TARİHİ BİR DÖNEMEÇ VE BİZLERİN TUTUMU NE OLMALIDIR
Hesenê Dersimî - Ülkemizin güney batı bölümü yeniden sömürgeci Türk devletinin tehditleri ve işgal girişimi ile karşı karşıya bulunmaktadır.Böylesi dönemler dostun ve düşmanın,ulusal sorumluluk ve ulusal bilinç boyutunun test edilip açığa çıktığı dönemlerdir.Düşmanın ve dostun ellerindeki bütün kartları kullanarak yaşanan gelişmelere taraf olduğu sürecin ademi çıplaklık dönemidir.Kimsenin takiye yapıp kendini gizleyemeyeceği gerçek niyetlerin dışa vuracağı süreçin ta kendisidir.
Kürdistan'lı devrimci ve yurtseverlerinin tercihlerini belirlemeleri babında tartışmasız iki seçenek bulunmaktadır.

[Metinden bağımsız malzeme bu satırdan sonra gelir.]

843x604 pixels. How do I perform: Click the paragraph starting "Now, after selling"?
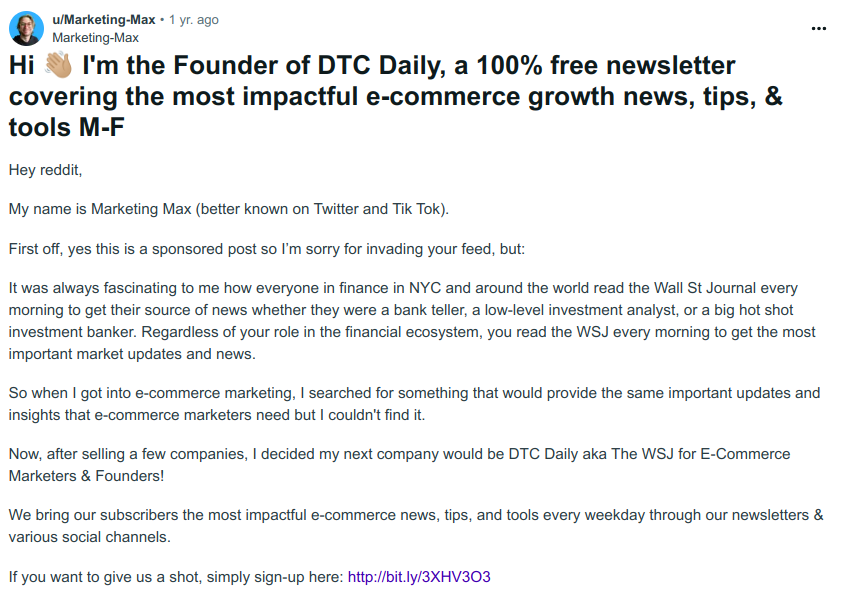pos(399,464)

1.Güney batı Kürdistan'da bugün Kürt ulusunun önemli orandaki dinamiklerini kontrölü altında bulunduran vede Suriye'deki iç ve
bölgesel savaşın başladığı günden bu yana yanlış politik hattına ve kabul edilemez ulusal birlik tutumuna rağmen,Kürt ulusunun tarihsel yaşam alanlarında başta barbar DAİŞ örgütlemesine karşı olmak üzere vede diğer taraftan sömürgeci Türk devletinin saldırılarına karşı anavatan savunması yapan PYD ve YPG bulunmaktadır.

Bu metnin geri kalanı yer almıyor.